Over the last 18 months, nearly every aspect of local government has been dramatically impacted by the COVID-19 pandemic. During these times, our local emergency medical services (EMS) systems are one of our most affected entities.
We’ve heard from many EMS leaders that have seen call volumes double or even triple overnight! Many departments have not planned for a dramatic increase in demand like this, and are now dealing with shortages of vehicles, equipment, and staff.
Today, fleet planning and implementation have taken on a new level of importance, here’s why…
- For numerous reasons, lead times on new equipment have increased dramatically, and often times manufacturers cannot give accurate delivery dates.
- Material prices continue to increase based on worldwide shortages of raw materials.
- Due to increased call volume, transport distances, hospital diversions, ER wait time, and decontamination protocols, Time-On-Task averages have skyrocketed for many agencies.
- Ever-broadening expectations of EMS to cover gaps in healthcare such as on-demand testing, treatment, and immunization services further stresses EMS personnel and infrastructure.
Vehicle Replacement Strategy
Today’s reality is, past experience may not be as reliable in predicting tomorrow’s needs as it once was. A replacement plan is deliberate and should be in place before that shiny new unit is ordered. It’s essential that agencies create an Apparatus Replacement Strategy that focuses on balancing equipment needs with your present and anticipated future demands for service.
Achieving an optimal Vehicle Replacement Strategy considers multiple factors and is revisited often. Some factors may include current and future Peak Staffing Levels, unit hour utilization, anticipated population growth, shifting demographics, transport distances, opening or closing of facilities, shifting weather patterns, etc. Of these factors, Peak Staffing Level is one of the most straightforward but misunderstood planning elements.
Peak Staffing Level is defined as the highest concurrent number of staffed units on duty on a regular / planned basis. Many agencies consider an optimal fleet size as 1.5 fully equipped and mission capable units per Peak Staffing Level.
Equation: Peak # of units x 1.5 = X, then round up.
- If you staff 5 units during peak demand, you should have 8 total units in your fleet.
- If you staff 10 units during peak demand, you should have 15 total units in your fleet.
- If you staff 15 units during peak demand, you should have 23 total units in your fleet.
A rural community, for example, has three units in its fleet. They run approximately 400 calls per year, and usually, transport 2 miles into their local small hospital, or 12 miles into the larger community’s Hospital with a Level III trauma center. They have mutual aid available with an average response time of 30 minutes as needed. They occasionally need to transport to the larger city 35 miles away for specialty care. Since the time on task is lengthy they try to use on-call crews to backfill or handle the transport. They also regularly schedule and staff a dedicated unit at most high school athletic events, the annual county fair, and the Labor Day town festival. This does not include any unusual surges due to an unplanned natural disaster or the occasional unplanned busy day.

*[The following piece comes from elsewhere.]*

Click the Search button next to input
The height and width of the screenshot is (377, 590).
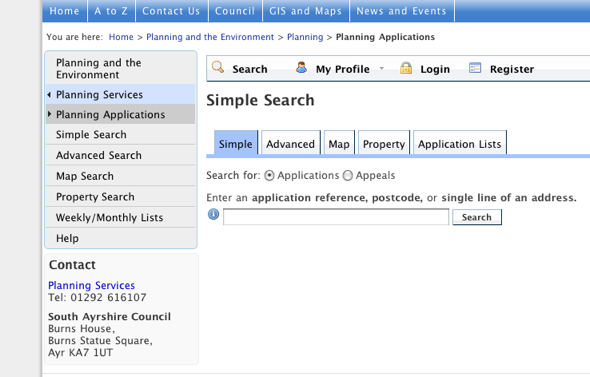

With this schedule, their Peak Staffing Level is three. With only three units, routine maintenance is often delayed or cut short during busy times or special events season. Crews are reluctant to switch out of the “primary” unit because both “reserves” are unreliable, uncomfortable, or have suboptimal performance. The situation festers until the primary unit suffers a catastrophic transmission failure, and is intensified when the second unit has a deer strike that took out the radiator. In the blink of an eye, the community is in an equipment crisis.
Using the equation of 1.5 units per Peak Staffed Unit (rounded up), the community would have avoided this crisis and may have even avoided the costly and lengthy transmission replacement by comfortably having all units inspected and serviced prior to the failure.
What About Reserve Units?
Many EMS agencies are stuck in the traditional “front line” and “reserve” fleet management, which has been in use for as long as there has been fire apparatus. The fundamental difference between Fire and EMS apparatus is that EMS apparatus will often “wear out” based on mileage, where many Fire apparatus (especially support and specialty apparatus) will “age out”. A 20-year-old Type 6 Engine with 40,000 miles is usually far more serviceable and reliable than a 15-year-old ambulance with 300,000 miles.
A more successful and cost-effective fleet strategy for EMS is to maintain a fleet where ANY unit is fully mission-capable and all units are regularly rotated into service on a regular basis. Using a strategy like this will balance out fleet mileage, allow for regular equipment inspection and when surges hit, EVERY unit will be ready to respond.
Does your agency use Reserve Units? How has that practice evolved over time to influence your Fleet Size? We’d love to hear your thoughts.
New vs Remounting
If you’ve needed to replace an EMS vehicle in your fleet over the last year and a half, then you may have considered remounting. Remounting is where we remove your Frazer module from the existing chassis and mount it onto a newer chassis.
If chassis procurement is not an issue, then remounting may be a better use of funds during times where materials and equipment costs are increased. It also may be a good option if your department uses Reserve Units as they can be great candidates for remounting.